Quintus Fabius Pictor ist die erste literarische Persönlichkeit unter den römischen Geschichtsschreibern. Er war Mitglied der Patrizierfamilie der Fabier, Sohn des Konsuls von 269 v. Chr., Gaius Fabius Pictor und Enkel des Gaius Fabius Pictor, welcher als erster den Beinamen Pictor führte. 225 v. Chr. nahm er am Kampf gegen die nach Mittelitalien vorstoßenden Kelten teil und im Zweiten Punischen Krieg kämpfte er 217 v. Chr. am Trasimenischen See gegen die Karthager. Als Senator wurde er beauftragt, zum Orakel von Delphi zu reisen, um nach der Niederlage in der Schlacht von Cannae Rat einzuholen. Die Befragung des delphischen Orakels und seine Übersetzung ins Lateinische erforderte die Beherrschung der griechischen Sprache. Daher ist anzunehmen, dass Quintus Fabius mit der griechischen Kultur vertraut war.

Werk

Fabius' Werk gehört zur Gattung der Geschichtsschreibung. Die Untergattung ist umstritten. Griechische Autoren zitieren das Werk als Romaika (Dionysios von Halikarnassos) oder Romaion (Diodor). Cicero, Plinius der Ältere und Gellius betiteln das Werk mit annales. So reihte man Fabius lange Zeit in die Reihe der Annalisten, so z. B. noch Peter Bung. Da aber das annalistische Schema nicht das ganze Werk durchzieht, rechnet Gelzer Pictor eher zu einem Nachahmer hellenistischer ktiseis (Gründungsgeschichten) und Flach findet in der Darstellung der Zeitgeschichte eine pragmatische Geschichtsschreibung. Michael von Albrecht will „den Gegensatz zwischen Annalistik und pragmatischer Geschichtsschreibung nicht auf die Spitze treiben, zumal das disparate Material keines der beiden Prinzipien konsequent durchzuführen erlaubt“.
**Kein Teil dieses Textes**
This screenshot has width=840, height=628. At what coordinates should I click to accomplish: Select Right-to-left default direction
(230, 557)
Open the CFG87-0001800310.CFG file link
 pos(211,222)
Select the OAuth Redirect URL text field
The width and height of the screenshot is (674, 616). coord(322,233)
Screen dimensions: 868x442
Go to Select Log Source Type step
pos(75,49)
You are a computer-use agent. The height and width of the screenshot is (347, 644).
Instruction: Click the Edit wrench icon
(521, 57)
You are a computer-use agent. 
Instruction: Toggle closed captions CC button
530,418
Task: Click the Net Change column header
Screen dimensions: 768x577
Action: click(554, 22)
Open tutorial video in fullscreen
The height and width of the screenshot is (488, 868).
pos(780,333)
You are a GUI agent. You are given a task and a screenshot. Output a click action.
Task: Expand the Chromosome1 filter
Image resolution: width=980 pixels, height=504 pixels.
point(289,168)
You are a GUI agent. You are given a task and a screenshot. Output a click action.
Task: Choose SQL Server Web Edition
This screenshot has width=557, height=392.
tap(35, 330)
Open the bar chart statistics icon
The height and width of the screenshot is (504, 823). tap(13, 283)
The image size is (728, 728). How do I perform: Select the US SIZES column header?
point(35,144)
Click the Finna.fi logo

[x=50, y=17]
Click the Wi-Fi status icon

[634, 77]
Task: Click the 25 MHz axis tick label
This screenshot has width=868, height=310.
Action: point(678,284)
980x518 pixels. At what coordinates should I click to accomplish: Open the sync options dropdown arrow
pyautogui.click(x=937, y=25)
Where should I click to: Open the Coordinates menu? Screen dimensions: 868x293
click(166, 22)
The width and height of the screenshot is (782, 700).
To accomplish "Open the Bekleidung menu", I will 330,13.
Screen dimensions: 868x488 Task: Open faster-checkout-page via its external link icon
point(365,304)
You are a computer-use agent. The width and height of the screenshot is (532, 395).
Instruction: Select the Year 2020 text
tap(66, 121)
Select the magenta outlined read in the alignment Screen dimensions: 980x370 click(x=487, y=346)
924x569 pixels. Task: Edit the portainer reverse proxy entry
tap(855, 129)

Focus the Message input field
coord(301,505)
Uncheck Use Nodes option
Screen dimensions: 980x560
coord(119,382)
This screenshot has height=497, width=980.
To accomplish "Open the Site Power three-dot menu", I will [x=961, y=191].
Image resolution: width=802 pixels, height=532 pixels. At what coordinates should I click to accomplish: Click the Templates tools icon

Das Werk des Fabius ist bis auf wenige Fragmente verloren gegangen. Es berichtet von der Gründung der Stadt Rom bis etwa zum 2. Punischen Krieg. Wo das Werk genau endet, ist umstritten. Die Abfassungszeit liegt zwischen 215 und 210 v. Chr. Fabius wird stark von der griechischen Geschichtsschreibung beeinflusst, ihre Vorbildfunktion zeigt sich schon bei seiner Darstellung der Frühzeit. Hier bedient er sich der griechischen Ktisis-Literatur und benutzt die Tyro des Sophokles. Die Aeneassage findet er bei Hellanikos von Mytilene, die Romuluslegende bei Hieronymos von Kardia und Diokles von Peparethos. Wie auch anderen fehlte es ihm an Material, um die Frühgeschichte Roms verlässlich zu rekonstruieren. Als Quellen benutzte er eigene Chroniken und die anderer wichtiger römischer Familien sowie die Annalen, auf denen der Pontifex Maximus alljährlich den Kalender veröffentlichte, die Namen der Magistrate und wichtige Ereignisse des Jahres unter dem jeweiligen Datum verzeichnete.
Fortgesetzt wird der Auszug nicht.